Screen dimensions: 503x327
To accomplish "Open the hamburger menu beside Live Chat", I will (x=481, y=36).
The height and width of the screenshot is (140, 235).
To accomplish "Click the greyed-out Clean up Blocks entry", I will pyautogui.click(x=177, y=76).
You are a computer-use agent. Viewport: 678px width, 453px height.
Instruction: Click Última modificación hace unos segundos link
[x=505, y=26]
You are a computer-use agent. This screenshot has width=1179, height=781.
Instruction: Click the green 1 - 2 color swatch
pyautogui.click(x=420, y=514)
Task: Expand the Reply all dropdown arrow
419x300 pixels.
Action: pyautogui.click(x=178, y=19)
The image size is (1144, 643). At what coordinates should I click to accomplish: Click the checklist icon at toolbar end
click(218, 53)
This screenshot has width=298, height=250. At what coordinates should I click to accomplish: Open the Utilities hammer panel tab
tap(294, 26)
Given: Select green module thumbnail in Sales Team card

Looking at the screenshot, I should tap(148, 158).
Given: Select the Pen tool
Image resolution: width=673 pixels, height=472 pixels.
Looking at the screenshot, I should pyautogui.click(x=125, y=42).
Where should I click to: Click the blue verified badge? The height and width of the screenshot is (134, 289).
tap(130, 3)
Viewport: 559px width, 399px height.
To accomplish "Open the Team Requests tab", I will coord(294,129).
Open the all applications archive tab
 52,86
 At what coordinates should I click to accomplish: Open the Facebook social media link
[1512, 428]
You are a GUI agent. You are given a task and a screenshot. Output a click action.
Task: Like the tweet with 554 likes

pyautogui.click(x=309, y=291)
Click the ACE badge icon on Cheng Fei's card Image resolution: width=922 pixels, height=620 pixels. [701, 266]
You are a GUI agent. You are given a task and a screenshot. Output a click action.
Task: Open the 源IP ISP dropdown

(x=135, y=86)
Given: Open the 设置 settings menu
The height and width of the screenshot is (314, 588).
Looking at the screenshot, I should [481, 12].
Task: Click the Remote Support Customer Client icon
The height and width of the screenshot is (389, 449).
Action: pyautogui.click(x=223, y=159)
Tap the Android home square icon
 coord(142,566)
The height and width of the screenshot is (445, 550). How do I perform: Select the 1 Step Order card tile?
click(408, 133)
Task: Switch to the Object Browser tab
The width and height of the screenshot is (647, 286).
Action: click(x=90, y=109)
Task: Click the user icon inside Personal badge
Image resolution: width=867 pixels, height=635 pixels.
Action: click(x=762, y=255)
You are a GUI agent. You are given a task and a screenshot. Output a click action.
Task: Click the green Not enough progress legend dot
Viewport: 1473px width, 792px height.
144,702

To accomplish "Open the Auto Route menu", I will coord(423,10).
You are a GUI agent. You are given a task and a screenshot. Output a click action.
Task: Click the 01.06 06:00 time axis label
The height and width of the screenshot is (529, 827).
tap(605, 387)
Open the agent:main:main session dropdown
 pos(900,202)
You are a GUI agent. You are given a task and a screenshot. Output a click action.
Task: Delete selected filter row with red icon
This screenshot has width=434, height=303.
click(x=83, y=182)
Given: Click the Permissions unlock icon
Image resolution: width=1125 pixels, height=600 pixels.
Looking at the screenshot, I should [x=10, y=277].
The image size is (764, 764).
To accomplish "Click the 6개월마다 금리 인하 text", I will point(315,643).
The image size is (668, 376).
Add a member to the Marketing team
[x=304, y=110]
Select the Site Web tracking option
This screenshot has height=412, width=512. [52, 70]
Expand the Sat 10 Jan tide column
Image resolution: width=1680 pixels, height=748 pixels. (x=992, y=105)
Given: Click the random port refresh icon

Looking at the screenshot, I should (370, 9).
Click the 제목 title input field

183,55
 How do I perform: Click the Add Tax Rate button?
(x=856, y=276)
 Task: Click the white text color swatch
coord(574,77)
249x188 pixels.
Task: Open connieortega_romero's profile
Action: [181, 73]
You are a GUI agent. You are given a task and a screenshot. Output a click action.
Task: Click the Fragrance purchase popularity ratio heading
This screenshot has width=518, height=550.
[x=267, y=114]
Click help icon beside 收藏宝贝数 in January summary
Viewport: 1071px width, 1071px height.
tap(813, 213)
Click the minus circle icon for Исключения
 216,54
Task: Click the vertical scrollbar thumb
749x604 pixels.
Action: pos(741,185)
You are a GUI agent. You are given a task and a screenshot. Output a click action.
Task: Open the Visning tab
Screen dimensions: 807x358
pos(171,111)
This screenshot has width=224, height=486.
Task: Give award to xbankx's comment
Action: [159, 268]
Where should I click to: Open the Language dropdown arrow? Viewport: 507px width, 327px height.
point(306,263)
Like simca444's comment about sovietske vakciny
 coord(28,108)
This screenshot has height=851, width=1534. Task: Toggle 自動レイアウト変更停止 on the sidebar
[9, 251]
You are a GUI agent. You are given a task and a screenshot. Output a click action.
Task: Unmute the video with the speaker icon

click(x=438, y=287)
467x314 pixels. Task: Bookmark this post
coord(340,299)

- _TASK DETAILS_
Return every line of the listing above that contains "computer".

- _OUTPUT OF THE EXERCISE_
You are a computer-use agent. Viewport: 678px width, 453px height.
You are a computer-use agent. This screenshot has width=1179, height=781.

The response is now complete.